1 de marzo 2002 - 00:00

Aprovecha Ibarra que la plaza mira para otro lado

Aníbal Ibarra parece haber optado por soportar el mote de dormilón antes de arriesgarse a una batucada. Será hoy la primera vez en que la Legislatura porteña inaugurará su período de sesiones ordinarias al mediodía, en lugar de hacerlo a primera hora de la mañana, como indica la rutina.

El cambio de costumbre hará que Ibarra -si llega a horario- dé su discurso de apertura ante los legisladores porteños a la misma hora que Eduardo Duhalde lo haga en el Congreso.

La diferencia es que el presidente de la Nación, para la oportunidad, mantiene una convocatoria, la «plaza del sí», en el predio frente al palacio legislativo.

En cambio, Ibarra no ha convocado a que se adhieran a su gestión, por caso, en la Plaza de Mayo frente al palacio municipal.

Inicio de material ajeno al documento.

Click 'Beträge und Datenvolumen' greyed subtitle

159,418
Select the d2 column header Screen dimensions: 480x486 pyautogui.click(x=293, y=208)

Tampoco ha adherido, desde ya, a la algarada del duhaldismo.

Esa diferencia de escenario fue planificada por los asesores del frepasista, convencidos de que, con tanta izquierda repartida en los bloques de la cámara porteña, podría imaginar un tour de manifestaciones tempraneras. La hipótesis fueron que, si las sesiones de la Legislatura porteña se inauguraban a las ocho de la mañana como indica la costumbre, distaban varias horas de la convocatoria de Duhalde a la Plaza de los dos Congresos y eso podía alentar una movida en las puertas del palacio de Perú 130, donde tienen sus despachos los diputados de la Ciudad.

• Atención

En cambio, creen que la superposición de horarios hará que el centro de atención para barullo y pancartas está en el Congreso de la Nación. Pasarán así inadvertidos, aseguran, aunque se priven por la misma coincidencia de movileros y cámaras que verán poco atractivo quizás el discurso del jefe de Gobierno porteño.

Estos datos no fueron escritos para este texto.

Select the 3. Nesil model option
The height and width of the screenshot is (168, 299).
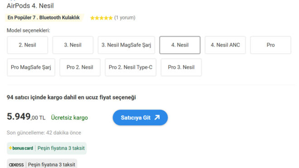point(73,45)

Como adicional a la estrategia horaria,
Ibarra quiere desprenderse explícitamente de la «plaza del sí», dejando en claro su desentendimiento de esa convocatoria.

Para preparase para hoy, el jefe de Gobierno ayer mantuvo una dura reunión con sus secretarios y subsecretarios. Los arengó para que se dispongan a trabajar y les envió un mensaje que muchos no entendieron:
«Acá hay que dejar de lado proyectos personales. No lo voy a permitir, como no voy a permitir internismo; que vengan a la función pública para eso». Más confuso todavía, les replicó: «Ni todos los radicales son ineficaces, ni todos los frepasistas son buenos administradores, ni todos los peronistas son clientelistas», dijo como para echar por tierra que en estos días en los que ha reemplazado a funcionarios hubiera planificado un desplazamiento premeditado de la UCR en su gestión.